But there's no sign of a repeat of the Buenos Aires episode -- either for recording, or on VOD. (I searched both on the Roamio directly, and with kmttg.) I don't see any upcoming episodes in the next two weeks -- the only S7 episodes available are from VOD.

CNN's new site is a hot mess, so I have no idea where to find info about changes in their schedule. I see some clips for the Buenos Aires episode on the show page, but nothing seems to be marked as the full episode.

I suspect it was the last episode of the season, and CNN is just going to move on to their newer shows.

Not important in the grand scheme of things -- it's only TV. Just wanted to drop in a note here in case someone else spots a repeat.


----------



## mattack (Apr 9, 2001)

You could "just" have your Tivo record all, including repeats.. Then after the ~28 day no re-recording thing, it'll record the episode again.. (I'm presuming you don't actually pick Everything and get duplicates.)

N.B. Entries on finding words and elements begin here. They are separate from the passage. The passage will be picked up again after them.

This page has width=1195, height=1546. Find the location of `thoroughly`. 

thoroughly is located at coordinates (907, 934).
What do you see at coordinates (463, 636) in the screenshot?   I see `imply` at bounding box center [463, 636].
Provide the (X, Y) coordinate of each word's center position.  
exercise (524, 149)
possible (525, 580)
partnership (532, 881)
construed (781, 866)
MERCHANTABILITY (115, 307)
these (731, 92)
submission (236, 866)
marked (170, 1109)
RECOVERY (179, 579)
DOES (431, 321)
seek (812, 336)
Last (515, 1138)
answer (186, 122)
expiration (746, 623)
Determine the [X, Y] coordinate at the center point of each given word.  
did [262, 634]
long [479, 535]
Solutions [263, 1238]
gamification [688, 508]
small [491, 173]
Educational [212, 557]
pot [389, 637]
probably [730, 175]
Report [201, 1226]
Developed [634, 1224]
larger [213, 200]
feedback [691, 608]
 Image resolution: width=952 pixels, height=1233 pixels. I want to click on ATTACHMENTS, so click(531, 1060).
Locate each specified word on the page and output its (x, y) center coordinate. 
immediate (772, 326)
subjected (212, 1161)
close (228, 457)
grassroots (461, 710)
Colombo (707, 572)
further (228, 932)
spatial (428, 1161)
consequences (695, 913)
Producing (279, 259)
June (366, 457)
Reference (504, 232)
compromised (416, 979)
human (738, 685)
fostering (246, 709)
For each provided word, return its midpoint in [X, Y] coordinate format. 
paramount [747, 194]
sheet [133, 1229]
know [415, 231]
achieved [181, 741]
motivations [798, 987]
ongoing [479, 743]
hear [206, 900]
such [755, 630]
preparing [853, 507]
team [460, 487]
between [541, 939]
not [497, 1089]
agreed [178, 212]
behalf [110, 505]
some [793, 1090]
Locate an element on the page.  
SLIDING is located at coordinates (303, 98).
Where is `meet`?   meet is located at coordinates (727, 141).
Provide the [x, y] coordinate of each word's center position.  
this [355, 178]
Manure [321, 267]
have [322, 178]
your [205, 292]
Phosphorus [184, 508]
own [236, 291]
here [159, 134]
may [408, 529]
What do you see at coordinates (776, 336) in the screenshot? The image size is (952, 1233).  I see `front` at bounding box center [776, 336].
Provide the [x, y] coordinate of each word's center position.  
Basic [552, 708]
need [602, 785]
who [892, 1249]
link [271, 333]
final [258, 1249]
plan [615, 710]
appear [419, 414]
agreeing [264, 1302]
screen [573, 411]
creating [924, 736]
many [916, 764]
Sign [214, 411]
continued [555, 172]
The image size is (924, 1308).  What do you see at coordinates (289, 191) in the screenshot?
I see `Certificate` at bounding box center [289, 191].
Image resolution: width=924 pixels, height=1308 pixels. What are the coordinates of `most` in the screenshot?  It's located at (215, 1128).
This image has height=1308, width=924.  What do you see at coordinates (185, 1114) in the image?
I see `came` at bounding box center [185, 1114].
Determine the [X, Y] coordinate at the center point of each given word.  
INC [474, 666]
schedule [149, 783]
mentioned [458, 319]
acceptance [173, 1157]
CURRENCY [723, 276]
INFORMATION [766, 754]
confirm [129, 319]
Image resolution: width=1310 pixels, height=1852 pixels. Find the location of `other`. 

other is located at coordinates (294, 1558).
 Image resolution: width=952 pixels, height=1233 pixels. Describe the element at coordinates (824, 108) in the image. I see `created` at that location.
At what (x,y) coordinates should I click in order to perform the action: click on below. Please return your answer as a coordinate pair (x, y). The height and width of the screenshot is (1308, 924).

and/or you could View Upcoming every once in a while to catch the missed episode..

If on a newer Tivo, you could even change your OnePass to start with this season, to get fewer unwanted told shows.


----------



## jsmeeker (Apr 2, 2001)

I should do this "record all episodes" thing, but like Jan, I think they are moving onto their new set of shows. Maybe eventually it will come back. Probably just before the next season of "Parts Unknown" airs later on in the Fall


----------



## mattack (Apr 9, 2001)

I'm pretty sure I've seen CNN repeat shows like this endlessly.. I think I caught one or a few eps of the Morgan Spurlock CNN show many months later. There's also some CNN documentary series I record then sometimes nuke for space reasons, then they come back.

and on other channels, the various Naked & Afraids and Cutthroat Kitchen episodes rerun all the time. So I changed those to New & Reruns too, and go nuke a bunch sometimes..

I'm not quite going back on my no-rerun stance in general, but reruns of a show from the same cable network haven't been noticeably cut down (as opposed to e.g. broadcast network shows having MANY minutes cut out for syndication).


----------